Lorsque mon précédent fidèle compagnon est décédé et que je me suis promené seul pendant un long mois, quelques automobilistes se sont arrêtés pour prendre de ses nouvelles et me témoigner leur sympathie. Mais jamais je n'ai eu un témoignage comme celui du 24 décembre dernier. Quelle belle initiative ! Quelle admirable spontanéité !

J'ai le plaisir de partager ma marche avec mon meilleur ami. J'ai la joie de saluer les gens qui me le rendent et avec un sourire mutuel. Mais aujourd'hui, une gentille fée m'a ouvert sa vitre pour échanger de vive voix son allégresse et me la communiquer. Mon avant-midi en a été bouleversé. On se fait du bien tous les deux.

Que je vous inspire confère un sens à mon existence et à ma capacité de toucher l'autre. Dans vos difficultés, dites-vous bien que je suis avec vous en pensées. J'ai senti et compris votre souffrance qui s'est si bien exprimée dans un français impeccable. Quelle rareté !"

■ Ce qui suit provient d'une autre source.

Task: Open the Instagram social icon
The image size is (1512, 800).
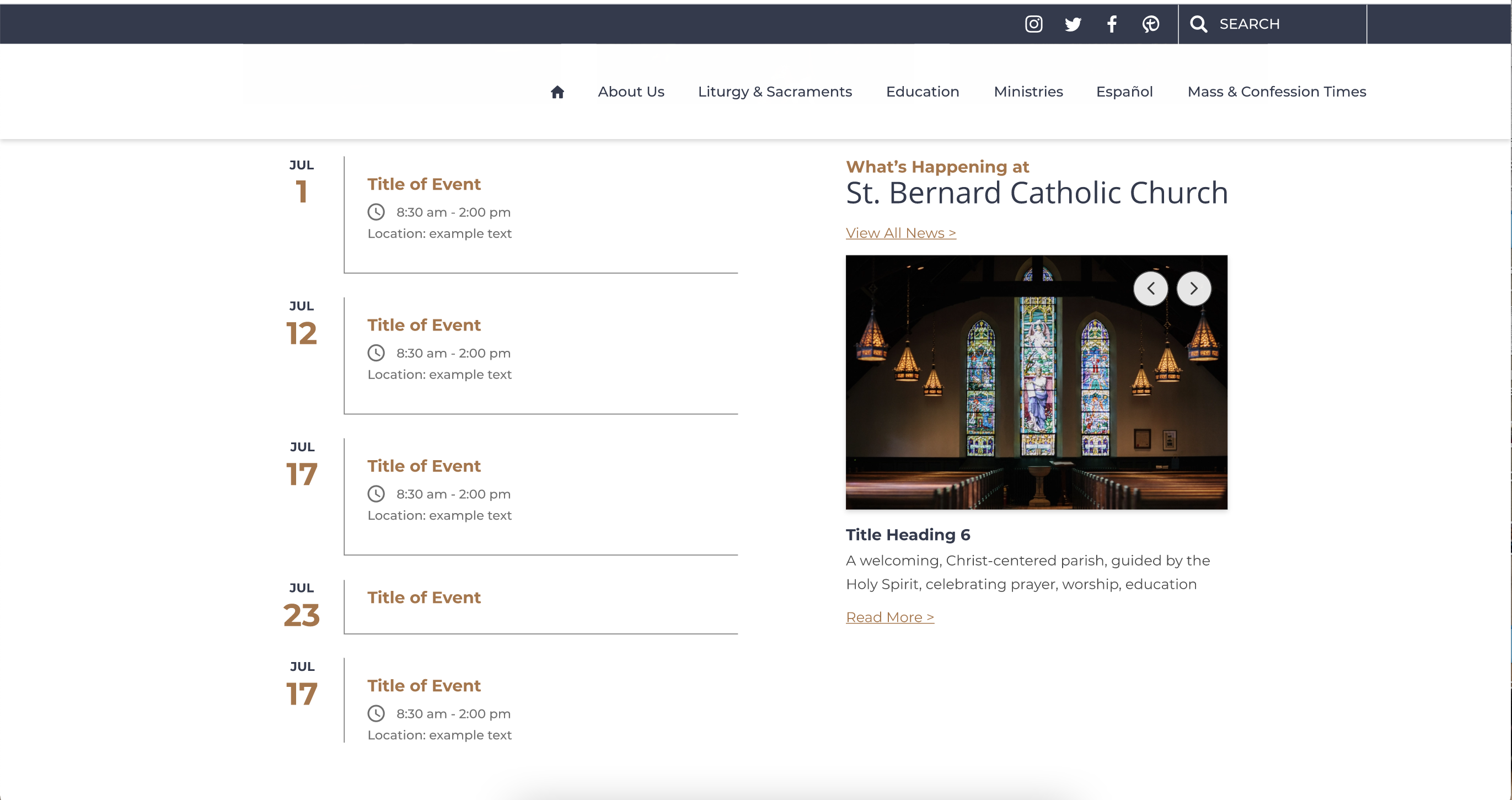Action: click(1033, 24)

Comme vous pouvez le constater, j'ai conservé cette lettre de mon voisin de quartier. Elle m'a tellement touchée que je l'ai classée au chapitre de mes trésors du coeur et lorsque je la relis, je ressens à nouveau la chaleur de ce contact divin.

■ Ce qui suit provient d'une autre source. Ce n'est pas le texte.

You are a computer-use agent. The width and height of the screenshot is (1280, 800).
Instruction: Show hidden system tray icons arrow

Une rencontre d'amour avec Dieu

Comment expliquer la montée si soudaine de l'émotion et la rivière de larmes qui suit ? Pour moi, c'est l'effet de la touche divine qui demeure inexplicable. Pour mieux illustrer ma pensée, je me réfère au témoignage d'une femme qui a vécu une expérience marquante au plus profond de son être. Cette femme est une scientifique (microbiologiste qui a obtenu un doctorat en médecine et qui a aussi étudié la psychiatrie) athée jusqu'au jour où elle a vécu un contact privilégié avec un Dieu d'amour qui est venu lui livrer un cadeau inattendu. Voici ce qu'elle raconte :

"Cet après-midi-là, j'étais assise dans mon jardin. Je laissais mon esprit vagabonder au fil des pages d'un livre que je lisais distraitement. Soudain, en un éclair, ma réalité a basculé. Mon esprit a été saisi de deux certitude : Dieu existe et son essence est amour."

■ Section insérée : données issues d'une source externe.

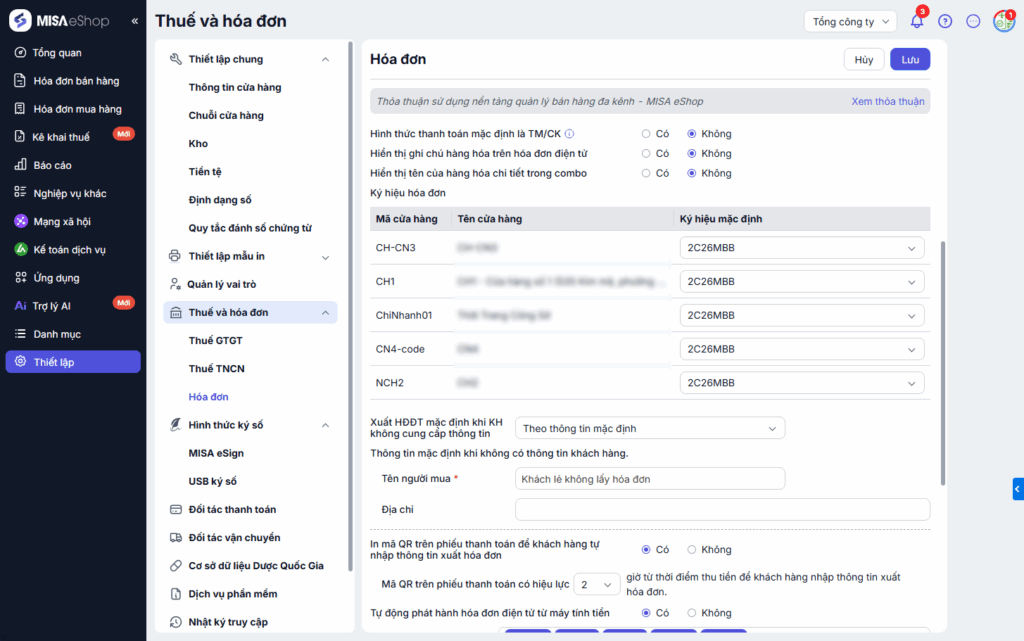Click the help question mark icon
Viewport: 1024px width, 641px height.
945,21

"Son premier geste a été de m'offrir un cadeau : l'assurance d'une vie éternelle. Comme ça, gratuitement, sans condition ! D'instinct, je me suis pliée en deux, sous le coup d'une décharge au plexus solaire au seuil du tolérable. Puis je me suis relevée, saisie de sanglots spasmodiques. Je ne voulais ni ne pouvais contrôler ce flot de larmes de bonheur." (Extraits tirés de Témoins au coeur du monde, sous la direction de Luc Phaneuf, éd. Novalis, 2003, p. 47)

Un pont sur l'infini

Alors, comment expliquer la rivière de larmes ? Je crois que certaines réponses se trouvent dans la suite du témoignage de cette femme. Voici :

"Croire, c'est entrevoir une réalité qui n'est ni celle des sens, ni celle des émotions, ni celle de l'intellect. Cette réalité est si vertigineuse que si elle n'était pas voilée, le cerveau disjoncterait de la même façon que la rétine brûlerait si l'oeil fixait le soleil. La foi permet de saisir sourdement, aveuglément, l'essence de la réalité divine. Elle est le
pont entre l'éternel et l'éphémère, l'infiniment grand et l'infiniment petit. Sans elle, le Dieu de la Bible resterait inerte comme une partition musicale non jouée." (idem, p. 51)

La foi est donc une fenêtre ouverte sur la dimension spirituelle qui nous échappe la plupart du temps et les larmes seraient, à mon avis, le signe que le contact avec Dieu a bel et bien eu lieu.

Quel lien avec l'inconnu croisé au hasard ?

Le lien se situe dans la relation d'amour...

"Or, c'est à une relation d'amour que Dieu aspire. (...) Parce qu'il veut être sûr d'être aimé pour lui-même, et non pour son titre, il se présente sous les traits d'un pauvre." (idem, p. 51)

Dans notre marche vers Noël, cherchons le contact divin dans nos rencontres inattendues. Des surprises nous attendent peut-être.